### Data shown
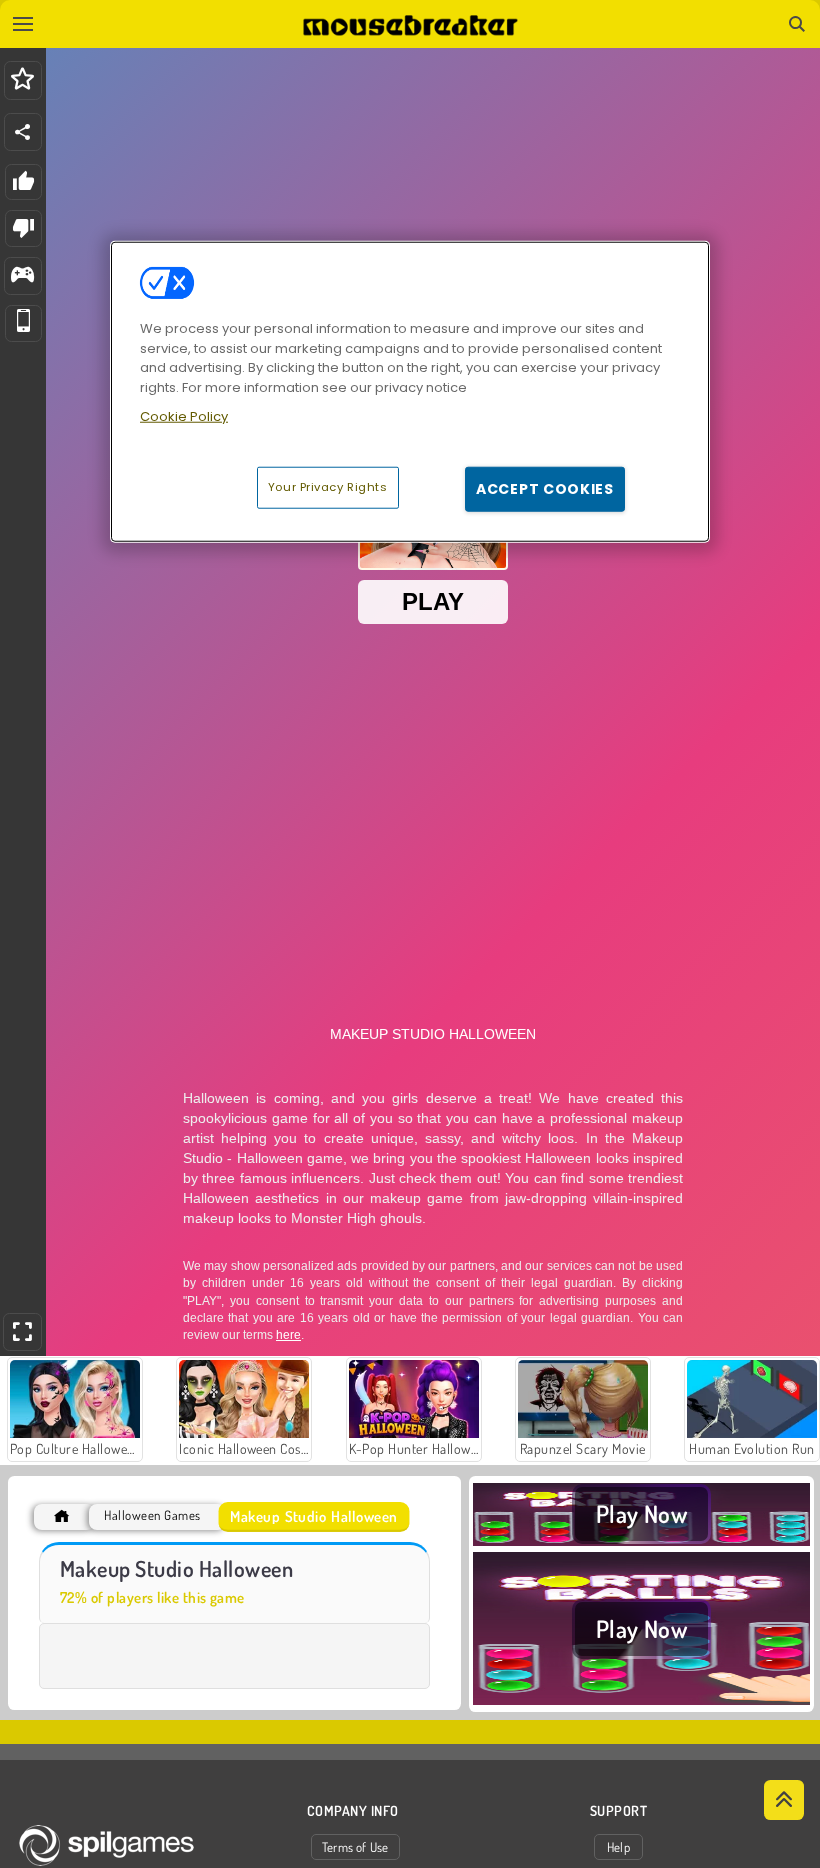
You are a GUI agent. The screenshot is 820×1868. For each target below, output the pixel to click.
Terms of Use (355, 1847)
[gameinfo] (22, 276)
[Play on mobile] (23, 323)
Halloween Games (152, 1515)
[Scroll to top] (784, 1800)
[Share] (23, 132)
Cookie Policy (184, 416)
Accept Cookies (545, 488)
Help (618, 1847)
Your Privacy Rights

### Written problem
Please rewrite all the entries, renaming "Halloween Games" to "Seasonal Games" and changing nothing else. Leave the pictures out.

### Output below
You are a GUI agent. The screenshot is 820×1868. For each target below, output the pixel to click.
Terms of Use (355, 1847)
[gameinfo] (22, 276)
[Play on mobile] (23, 323)
Seasonal Games (152, 1515)
[Scroll to top] (784, 1800)
[Share] (23, 132)
Cookie Policy (184, 416)
Accept Cookies (545, 488)
Help (618, 1847)
Your Privacy Rights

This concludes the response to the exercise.